Leave every picture out and print exactly the lines that run from the one containing "Task: Click the" to the end of the listing.

## [Provided data]
▼

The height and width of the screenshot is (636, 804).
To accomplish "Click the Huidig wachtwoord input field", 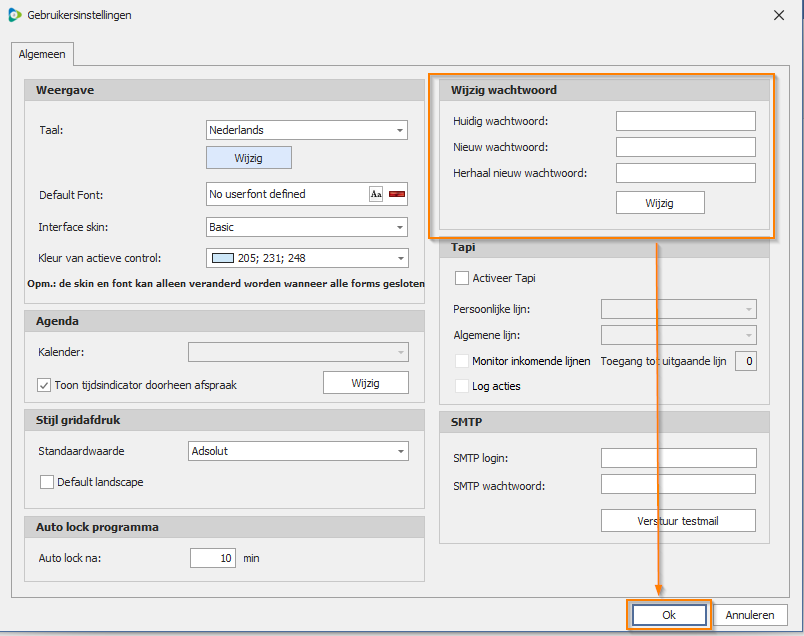I will (x=685, y=121).
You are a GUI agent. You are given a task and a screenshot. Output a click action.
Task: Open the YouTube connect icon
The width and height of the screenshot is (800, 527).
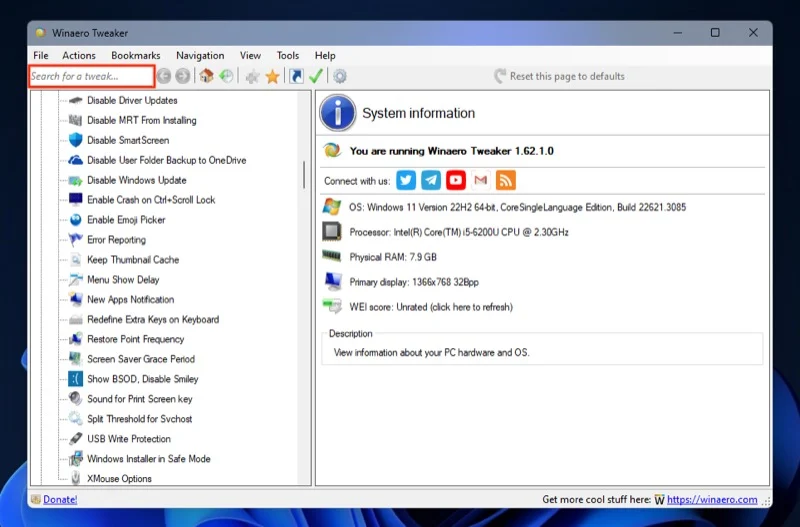click(456, 180)
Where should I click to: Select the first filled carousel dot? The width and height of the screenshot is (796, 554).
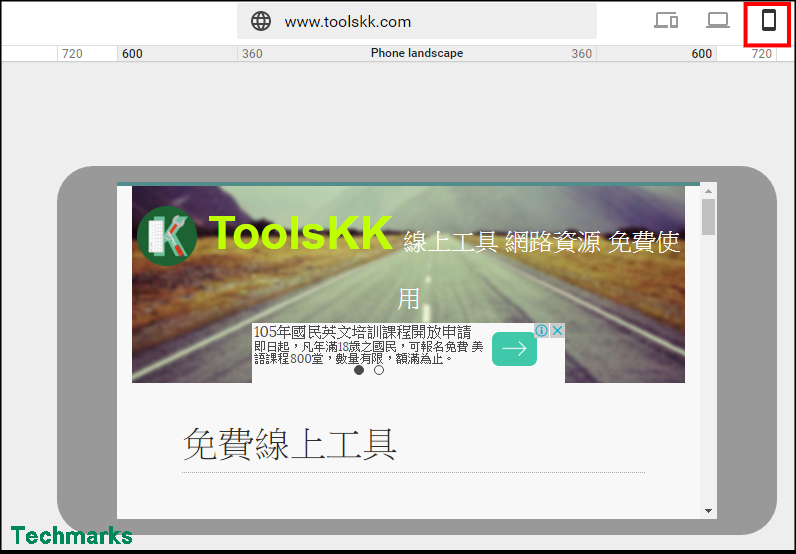(359, 370)
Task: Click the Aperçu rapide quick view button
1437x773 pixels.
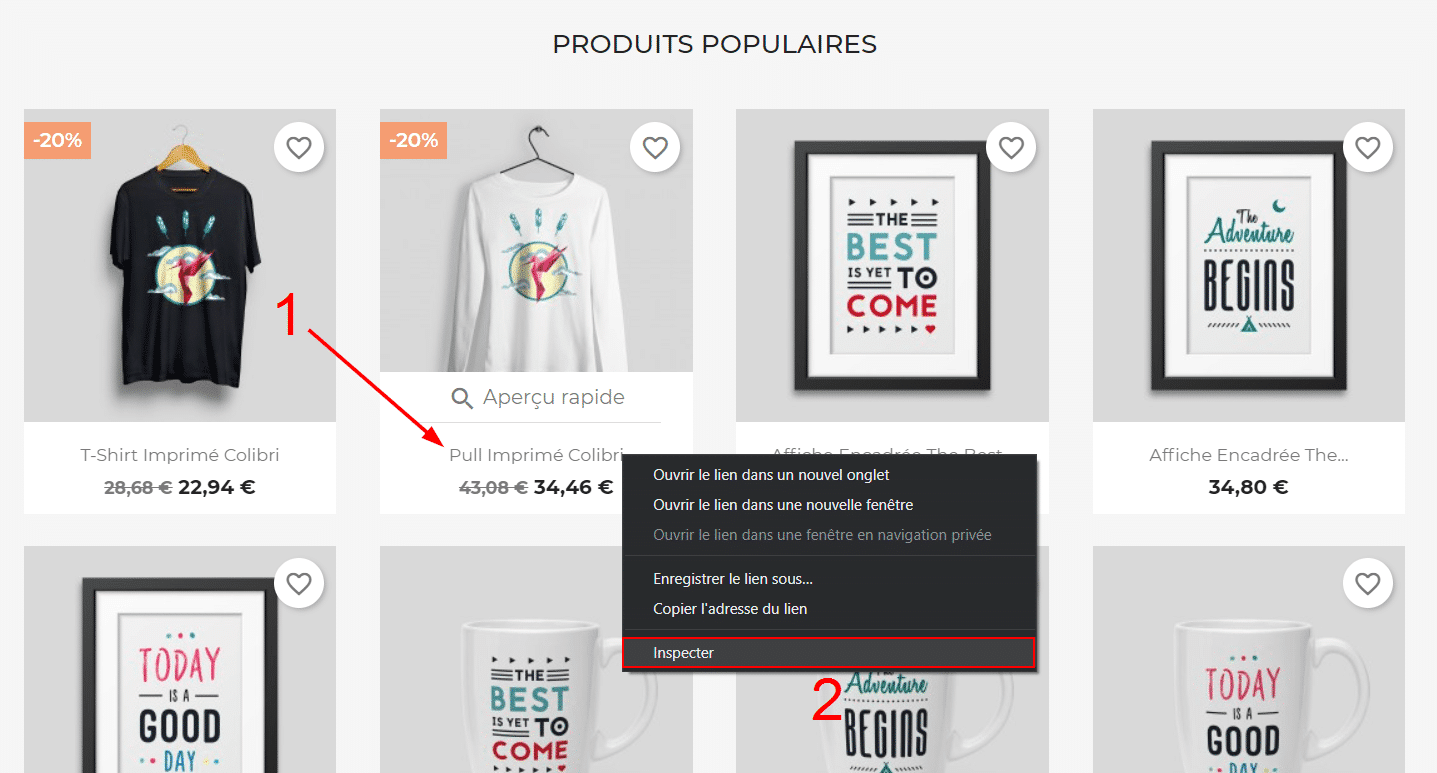Action: click(x=537, y=398)
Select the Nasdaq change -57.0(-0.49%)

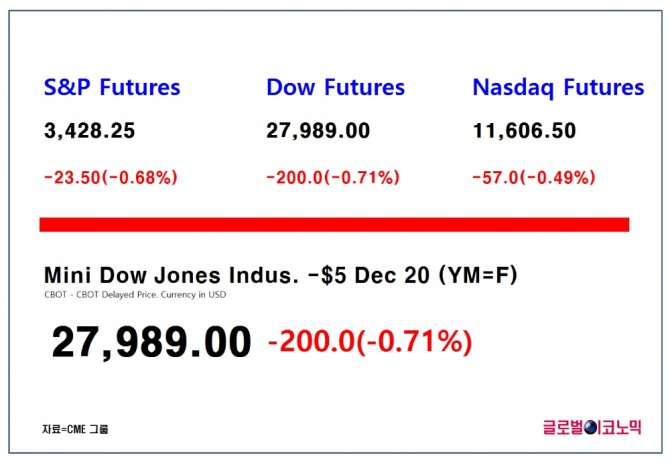pyautogui.click(x=533, y=178)
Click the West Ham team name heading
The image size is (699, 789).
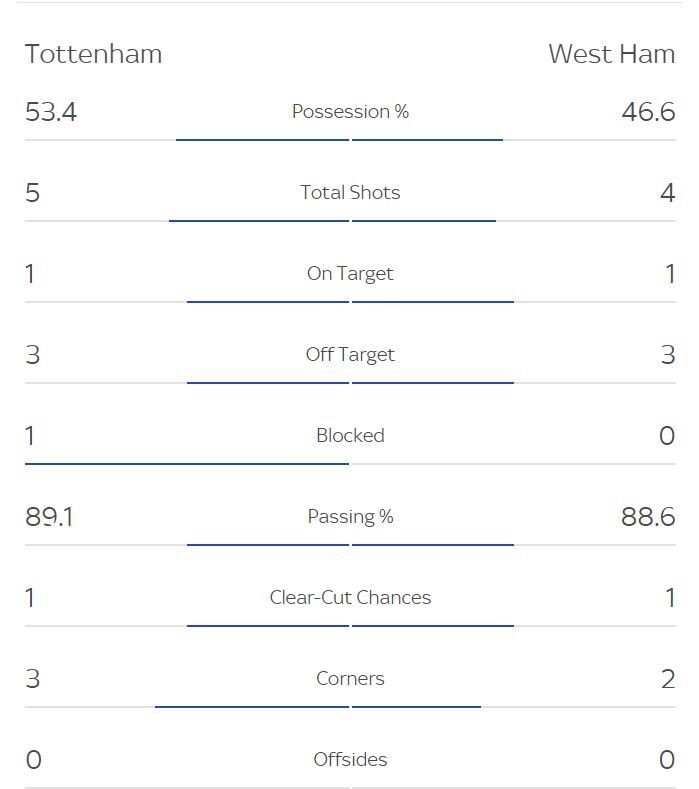(x=611, y=54)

▲

## [Result of this exercise]
Task: Click the Aperçu rapide quick view button
1437x773 pixels.
Action: click(x=537, y=398)
Select the Nasdaq change -57.0(-0.49%)

pyautogui.click(x=533, y=178)
Click the West Ham team name heading
The image size is (699, 789).
(x=611, y=54)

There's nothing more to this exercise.